I dati degli ETF su XRP hanno confermato l'interesse degli investitori istituzionali: il 5 marzo sono affluiti $7,53 milioni in un solo giorno, mentre i dati on-chain mostravano 130 milioni di XRP in movimento tra wallet di whale nelle 24 ore successive al report — un segnale di riposizionamento strategico più che di fuga. Tuttavia, il rimbalzo si è rivelato fragile: XRP non è riuscito a mantenersi sopra $1,45 ed è scivolato a $1,41 il giorno seguente.

Il dato più rivelatore della settimana che si è conclusa il 7 marzo riguarda i flussi degli investment product: XRP è stato l'unico asset crypto principale a registrare deflussi netti, perdendo $30,3 milioni mentre Bitcoin attraeva $521 milioni. Questo disallineamento racconta molto sulla percezione degli investitori istituzionali nei confronti di XRP in un contesto di risk-off.

A rendere ancora più paradossale la situazione ci pensa il quadro fondamentale. Febbraio 2026 è stato il mese istituzionale più ricco nella storia di Ripple: Deutsche Bank ha integrato l'infrastruttura di pagamento Ripple per i trasferimenti cross-border; Aviva Investors, con £246 miliardi in gestione, ha avviato una partnership per tokenizzare strutture di fondi sull'XRP Ledger; Société Générale ha lanciato la propria stablecoin in euro su XRPL nella stessa settimana. Tre istituzioni europee con asset combinati da $3,4 trilioni hanno scelto l'ecosistema Ripple in un solo mese — eppure il prezzo di XRP è calato ad ogni singolo annuncio.

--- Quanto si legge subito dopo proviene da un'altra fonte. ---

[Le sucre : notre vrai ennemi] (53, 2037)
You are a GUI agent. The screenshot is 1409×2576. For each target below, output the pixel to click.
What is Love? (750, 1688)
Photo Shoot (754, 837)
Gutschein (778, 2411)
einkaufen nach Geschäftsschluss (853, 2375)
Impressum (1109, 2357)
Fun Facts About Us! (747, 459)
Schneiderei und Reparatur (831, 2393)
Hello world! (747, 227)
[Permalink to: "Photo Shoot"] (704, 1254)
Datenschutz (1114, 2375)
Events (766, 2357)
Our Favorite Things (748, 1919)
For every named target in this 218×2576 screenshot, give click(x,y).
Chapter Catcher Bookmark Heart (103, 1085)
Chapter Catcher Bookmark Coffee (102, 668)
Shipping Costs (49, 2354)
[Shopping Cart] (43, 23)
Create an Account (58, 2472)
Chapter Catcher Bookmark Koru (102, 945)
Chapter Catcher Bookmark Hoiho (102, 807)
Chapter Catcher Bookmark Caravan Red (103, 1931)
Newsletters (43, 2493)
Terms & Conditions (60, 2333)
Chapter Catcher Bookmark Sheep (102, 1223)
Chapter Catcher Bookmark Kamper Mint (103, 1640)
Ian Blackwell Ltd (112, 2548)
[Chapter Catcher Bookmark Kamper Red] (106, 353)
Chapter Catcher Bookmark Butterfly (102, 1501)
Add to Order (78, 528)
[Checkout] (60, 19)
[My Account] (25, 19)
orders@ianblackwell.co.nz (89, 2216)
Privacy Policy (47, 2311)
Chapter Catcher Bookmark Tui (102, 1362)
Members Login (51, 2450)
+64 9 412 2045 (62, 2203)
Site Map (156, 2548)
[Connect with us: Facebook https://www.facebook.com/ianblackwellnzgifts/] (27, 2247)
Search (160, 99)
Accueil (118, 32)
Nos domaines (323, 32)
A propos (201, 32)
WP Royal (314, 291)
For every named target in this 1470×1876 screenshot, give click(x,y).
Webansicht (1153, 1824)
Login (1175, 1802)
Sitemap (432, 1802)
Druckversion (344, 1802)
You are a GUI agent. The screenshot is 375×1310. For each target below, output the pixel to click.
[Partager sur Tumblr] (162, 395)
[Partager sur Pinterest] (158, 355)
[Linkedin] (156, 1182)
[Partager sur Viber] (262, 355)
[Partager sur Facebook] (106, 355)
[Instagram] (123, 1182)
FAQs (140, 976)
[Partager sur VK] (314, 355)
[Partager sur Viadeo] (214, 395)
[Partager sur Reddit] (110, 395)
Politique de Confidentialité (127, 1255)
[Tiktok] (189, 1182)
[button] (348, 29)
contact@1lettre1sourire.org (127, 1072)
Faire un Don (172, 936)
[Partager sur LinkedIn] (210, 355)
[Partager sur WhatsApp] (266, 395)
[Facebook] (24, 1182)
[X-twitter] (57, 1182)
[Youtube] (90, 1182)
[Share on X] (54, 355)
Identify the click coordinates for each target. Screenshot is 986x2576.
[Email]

I flussi cumulativi negli ETF su XRP hanno raggiunto $1,25 miliardi dal lancio, senza una singola settimana di deflussi significativi fino all'escalation bellica. La stablecoin RLUSD si avvicina a $2 miliardi di market cap. In un contesto geopolitico neutro, questi numeri avrebbero probabilmente già riportato XRP vicino ai massimi. Ma quando un singolo report diplomatico sul New York Times muove il token di quasi il 15% in poche ore, il messaggio è inequivocabile: la geopolitica ha sequestrato il price action di XRP.

Lo scenario più verosimile a breve termine è quello dello stallo prolungato. Il Ministro degli Esteri iraniano Abbas Araghchi ha dichiarato a NBC News che l'Iran non ha chiesto alcun cessate il fuoco e non vede ragioni per negoziare con Washington, accusando gli americani di aver attaccato durante le trattative. Ali Larijani, alto funzionario della sicurezza iraniana, ha postato su X che l'Iran non si siederà al tavolo negoziale con gli Stati Uniti. Dal fronte opposto, Trump ha dichiarato su Truth Social che qualsiasi accordo passerà solo attraverso la resa incondizionata di Teheran.

Se dovesse materializzarsi un accordo di pace confermato, gli analisti stimano un rapido movimento di XRP verso la fascia $1,60-$1,80, con $2,00 come obiettivo possibile in caso di rally generalizzato del mercato crypto. Un'ulteriore escalation — gli strike su Teheran proseguono, Israele ha già colpito impianti petroliferi iraniani, e l'Iran dice di prepararsi a un'invasione di terra americana — spingerebbe XRP a ritestare il supporto di $1,27, con la porta aperta verso la fascia $1,10-$1,00 già toccata nel peggior momento della crisi.

Il percorso più probabile rimane però il trascinamento indefinito del conflitto, con XRP incanalato nella fascia $1,30-$1,50 finché non emergerà un segnale diplomatico credibile. I catalyst specifici di Ripple — un possibile filing ETF di BlackRock, l'espansione dell'On-Demand Liquidity (ODL) e la crescita di RLUSD — sono in attesa di un contesto geopolitico che li lasci esprimere. Come spesso accade nel mercato crypto, i fondamentali non scompaiono: semplicemente aspettano il loro momento, compresso sotto il peso della macroeconomia e degli eventi globali.